• **EXCERPT**:
━━━━━━━━━━━━━━━━

Can-Fite’s CEO Dr. Pnina Fishman presented on Namodenoson at NASH Summit Europe 2018 in October. Dr. Fishman spotlighted preclinical data from three experimental animal models showing that the anti-inflammatory, anti-steatotic and anti-fibrogenic effects of Namodenoson are mediated via the Wnt/β-catenin pathway, highly active in the liver of NAFLD/NASH animals or individuals.
Can-Fite CEO Dr. Pnina Fishman presented on Namodenoson at The NYC Oncology Investor Conference 2018 in October. She presented the molecular mechanism mediating the anti-cancer effects of Namodenoson and described clinical data from the Company’s earlier Phase I/II liver cancer study. In addition, she presented the status of the current Phase II study in patients with advanced hepatocellular carcinoma, Child Pugh B.
Piclidenoson for the Treatment of Rheumatoid Arthritis and Psoriasis

Phase III clinical studies for the treatment of psoriasis and rheumatoid arthritis continue to enroll patients.
Financial Results

Revenues for the nine months ended September 30, 2018 were $3.5 million compared to $0.7 million for the same period in 2017. The increase in revenue was mainly due to the recognition of the $2 million advance payment received in August 2018 under the distribution agreement with CMS Medical and from a portion of the $2.2 million advance payment received in January 2018 under the distribution agreement with Gebro.

━━━━━━━━━━━━━━━━

• **DATA TO EXAMINE**:
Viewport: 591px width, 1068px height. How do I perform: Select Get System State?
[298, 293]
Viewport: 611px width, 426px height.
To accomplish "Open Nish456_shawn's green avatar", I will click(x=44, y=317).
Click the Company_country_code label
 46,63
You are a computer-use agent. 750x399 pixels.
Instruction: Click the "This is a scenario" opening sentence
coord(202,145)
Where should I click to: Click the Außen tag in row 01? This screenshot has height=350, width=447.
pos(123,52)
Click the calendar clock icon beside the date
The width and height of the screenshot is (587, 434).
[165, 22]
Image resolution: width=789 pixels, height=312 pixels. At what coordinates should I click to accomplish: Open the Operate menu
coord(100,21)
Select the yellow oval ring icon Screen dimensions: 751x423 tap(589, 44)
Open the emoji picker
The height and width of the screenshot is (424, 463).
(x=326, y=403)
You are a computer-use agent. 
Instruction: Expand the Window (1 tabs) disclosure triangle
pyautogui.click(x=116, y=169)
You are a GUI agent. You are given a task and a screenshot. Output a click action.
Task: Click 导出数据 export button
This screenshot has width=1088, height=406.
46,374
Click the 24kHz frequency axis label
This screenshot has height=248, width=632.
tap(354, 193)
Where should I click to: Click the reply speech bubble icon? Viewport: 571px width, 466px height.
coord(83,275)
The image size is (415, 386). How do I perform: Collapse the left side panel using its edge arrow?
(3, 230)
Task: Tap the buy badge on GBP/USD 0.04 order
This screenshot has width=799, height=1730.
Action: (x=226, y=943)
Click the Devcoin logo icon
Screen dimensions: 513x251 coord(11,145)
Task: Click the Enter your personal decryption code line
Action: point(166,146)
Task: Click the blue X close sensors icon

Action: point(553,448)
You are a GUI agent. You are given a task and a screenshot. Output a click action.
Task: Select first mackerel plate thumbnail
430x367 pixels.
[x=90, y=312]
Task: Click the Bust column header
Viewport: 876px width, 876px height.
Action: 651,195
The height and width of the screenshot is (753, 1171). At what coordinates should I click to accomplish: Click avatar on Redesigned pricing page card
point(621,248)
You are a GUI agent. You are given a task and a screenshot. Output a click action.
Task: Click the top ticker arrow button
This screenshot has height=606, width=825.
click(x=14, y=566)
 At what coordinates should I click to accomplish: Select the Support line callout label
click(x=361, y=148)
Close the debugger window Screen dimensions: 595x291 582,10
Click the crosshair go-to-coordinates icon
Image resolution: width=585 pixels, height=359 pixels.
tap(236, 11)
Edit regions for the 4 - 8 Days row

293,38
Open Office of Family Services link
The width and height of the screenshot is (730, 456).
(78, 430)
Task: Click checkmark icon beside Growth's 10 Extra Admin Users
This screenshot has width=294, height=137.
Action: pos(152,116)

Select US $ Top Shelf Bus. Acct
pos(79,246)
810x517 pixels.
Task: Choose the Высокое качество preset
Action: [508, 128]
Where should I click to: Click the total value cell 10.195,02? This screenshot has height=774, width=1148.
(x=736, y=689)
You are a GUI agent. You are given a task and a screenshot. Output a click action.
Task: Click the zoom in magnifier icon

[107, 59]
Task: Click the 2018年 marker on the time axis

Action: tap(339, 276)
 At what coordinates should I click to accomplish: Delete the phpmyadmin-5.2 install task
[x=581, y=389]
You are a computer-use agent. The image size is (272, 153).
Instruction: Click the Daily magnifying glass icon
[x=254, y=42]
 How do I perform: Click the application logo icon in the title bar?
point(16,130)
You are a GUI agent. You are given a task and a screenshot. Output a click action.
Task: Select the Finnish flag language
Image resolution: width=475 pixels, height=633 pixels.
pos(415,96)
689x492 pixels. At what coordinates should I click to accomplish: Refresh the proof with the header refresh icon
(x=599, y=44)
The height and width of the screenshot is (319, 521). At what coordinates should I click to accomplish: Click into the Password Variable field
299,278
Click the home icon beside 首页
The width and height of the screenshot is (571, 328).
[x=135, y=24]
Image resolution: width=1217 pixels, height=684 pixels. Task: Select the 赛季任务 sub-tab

━━━━━━━━━━━━━━━━

• **WHAT IS BEING ASKED**: What dollar amounts appear in the Can-Fite excerpt? The records aren't needed here.

• **ANSWER BOX**: $3.5 million, $0.7 million, $2 million, and $2.2 million.